[Exercise description]: Reproduce the Prometheus metrics text below in full, word for word.
>> BEGIN Extracted text
Skip to content
Prometheus Metrics

Prometheus Metrics

Sortie exposes a /metrics endpoint in Prometheus text exposition format on the same port as the JSON API and HTML dashboard. The HTTP server starts by default on port 7678. See CLI reference for port and host configuration.

Note

When the HTTP server is disabled (--port 0), the orchestrator uses a no-op metrics implementation. Metrics are not collected internally - they are discarded, not buffered.

Gauges

Point-in-time values. Sortie updates these after every state mutation - dispatch, worker exit, retry, reconciliation.
>> END Extracted text
>> BEGIN Information shown
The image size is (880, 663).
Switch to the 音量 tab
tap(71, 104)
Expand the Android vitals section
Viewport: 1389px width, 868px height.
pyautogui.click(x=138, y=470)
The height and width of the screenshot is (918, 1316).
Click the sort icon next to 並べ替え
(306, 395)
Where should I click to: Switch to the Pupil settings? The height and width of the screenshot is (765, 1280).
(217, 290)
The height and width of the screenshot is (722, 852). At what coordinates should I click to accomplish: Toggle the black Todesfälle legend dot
>> END Information shown
[Response]:
Skip to content
Prometheus Metrics

Prometheus Metrics

Sortie exposes a /metrics endpoint in Prometheus text exposition format on the same port as the JSON API and HTML dashboard. The HTTP server starts by default on port 7678. See CLI reference for port and host configuration.

Note

When the HTTP server is disabled (--port 0), the orchestrator uses a no-op metrics implementation. Metrics are not collected internally - they are discarded, not buffered.

Gauges

Point-in-time values. Sortie updates these after every state mutation - dispatch, worker exit, retry, reconciliation.